P. Chidambaram has not taken a single step as Finance Minister to correct that fundamental flaw in India’s tax structure – that the tax net is way too small. There are just too few people paying for too many others. There are only 4 crore PAN applicants in the country, and only 1.88 crore people filed their returns last Instead, he takes the easy way out and attempts to sqeeze even more money out of existing tax payers. Evidence of that is the Fringe Benefit Tax. Oh, and political parties such as his Congress Party are exempt from it. Another example of arbitrary exemptions and eceptions making a mockery of our tax collection.

The Sonia Gandhi-led National Advisory Council “advises” the Government on most critical decisions. An admirable goal, except that these decisions usually defy economic logic. Consider the presentation that the NAC made to the Government in early December 2005. (http://us.rediff.com/money/2005/dec/07power.htm). I shall not reproduce the article here, except for a few statements. The NAC avers:

“Privatisation is not the silver bullet in power sector reforms. The experience of Delhi and Orissa have been disturbing”.

The presentation has also raised question over the efficacy of the Rajiv Gandhi Grameen Vidyutikaran (rural electrification) programme, terming decentralisation of energy projects as “hot air”. “There is no guarantee that this will succeed where others have failed,” it said.

The presentation also sounded caution on the question of nuclear energy production even after the recent accord with the US in this area.

“PSUs in the energy sector are important, and a multi-sectoral approach is needed to deal with the issue,” the presentation said.

The prime minister’s energy co-ordination committee and the Planning Commission are not considered adequate for the purpose since the former “deals only with energy security” and the latter suffers from “institutional overload and fatigue”.

Sonia Gandhi’s NAC does not trust the private sector. It would rather the Centrally Planned, monopolistic Public Sector continue to run the Power Sector in India the same way it has for the last 60 years, and somehow hope that we “double the country’s power generating capacity by 2012”.

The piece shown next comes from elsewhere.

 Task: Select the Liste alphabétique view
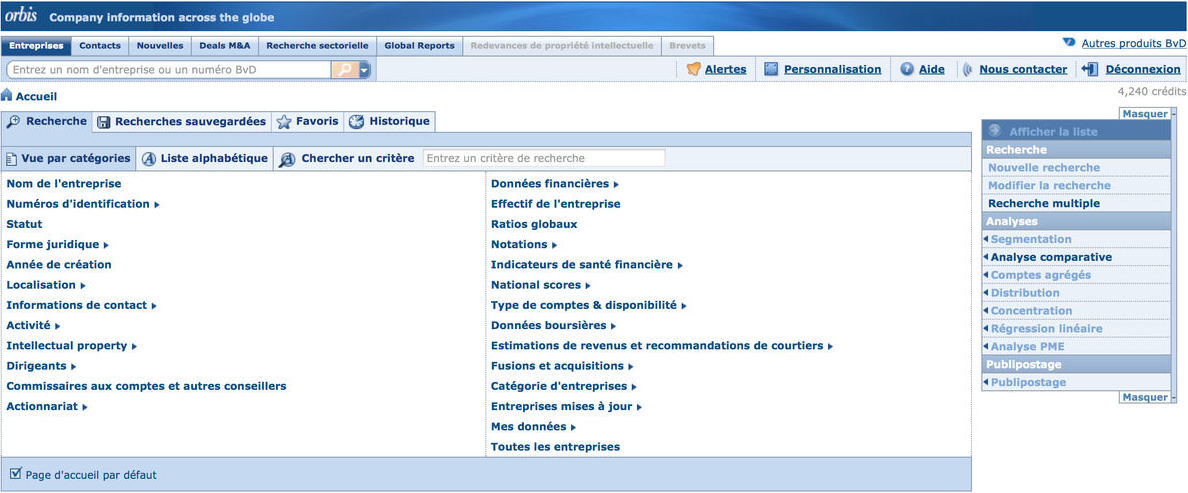click(205, 158)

We have already seen a review of the Electricity Act of 2003, which called for unbundling of State Electricity Board and allowed public and private organisations to compete freely. The results of this – in Delhi and Orissa – the NAC finds “disturbing”. Never mind that in Mumbai, areas serviced by Reliance Energy do not have to go through the horrible daily power cuts that the rest of the country, serviced by state-run electricity boards, does.

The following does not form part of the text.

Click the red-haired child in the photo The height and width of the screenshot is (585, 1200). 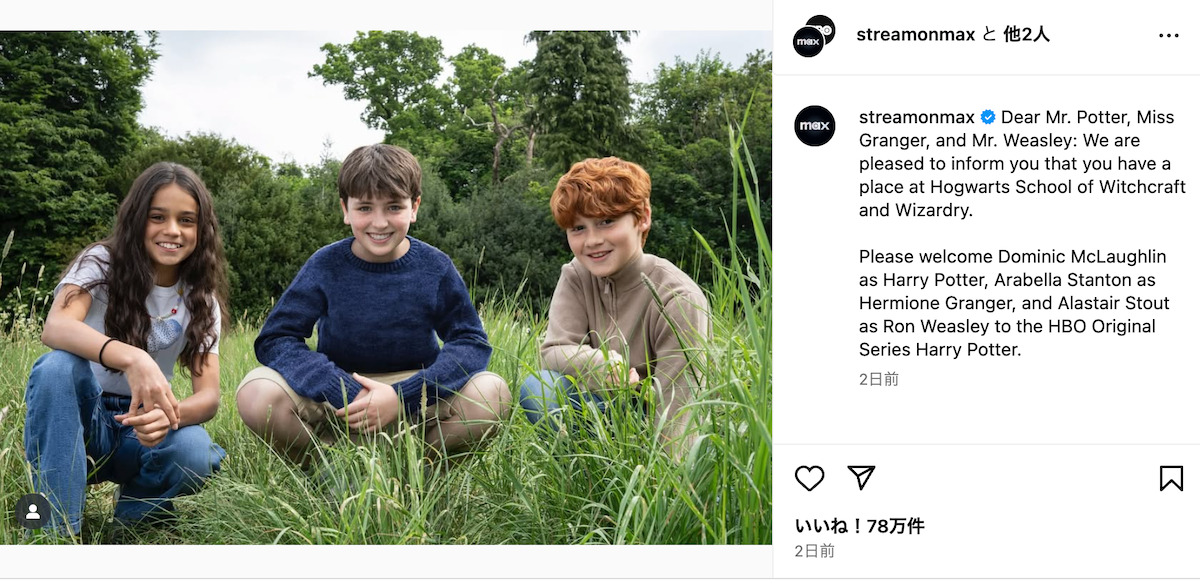coord(612,290)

And why consider only the power sector?

In a recent interview to BusinessWorld India, the Petroleum minister Mani Shankar Iyer said “As a socialist, I would like to see ONGC regain its dominant position in India’s petroleum sector”. With this man and his ideology, can we ever expect any sort of meaningful reform in the petroleum sector?

I’ve already written about the Telecom Minister’s stand on private players leasing BSNL’s fixed-line installed infrastructure.

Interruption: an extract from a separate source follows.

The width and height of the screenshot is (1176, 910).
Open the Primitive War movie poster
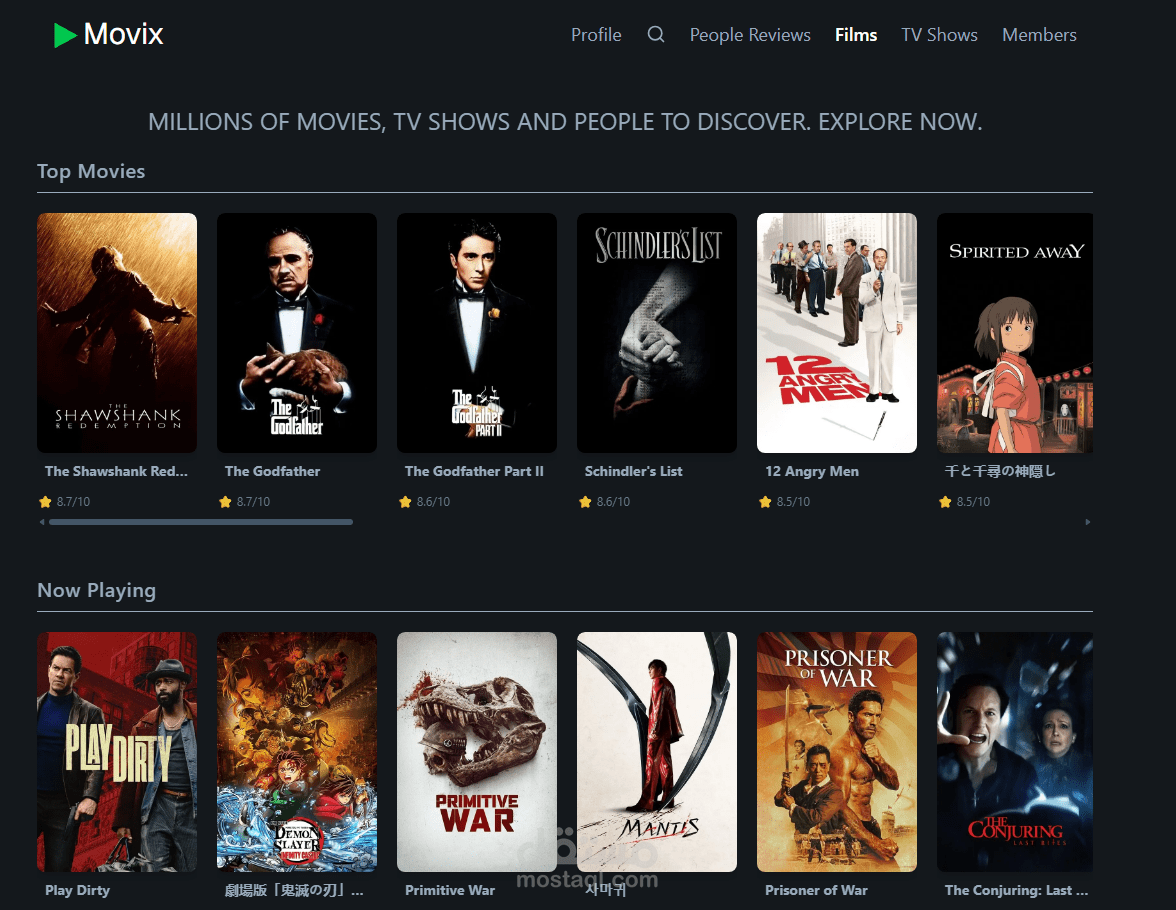(x=477, y=751)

Just two weeks ago, in a pathetic surrender to vested interests, the Government set up yet another committee to review the entire bidding process for the modernization of the Mumbai and Delhi airports. The ostensible reason is that there are just two bidders for two airports, and that there’d be no competition. Ignore the fact that all foreign bidders dropped out in sheer disgust at the sloth the Government displayed when it dragged its feet over even commencing the bidding process, and the the Airports Authority of India scored somewhere around 50% on the evaluation scale when the cutoff was 80%. The real reason is that there are people who, for reasons of ideology or prospects of financial gain, would like to see the publicly-owned AAI get the contract and to a shoddy job of upgrading these airports to become “world class”.

This Government has, across each and every sector, not only stalled but even begun to reverse any attempt at reform. Perhaps we ought to have expected this exact behaviour. After all, the Congress Party’s ad campaign in 2004 did say “Congress purane din vaapas laane waali hai”.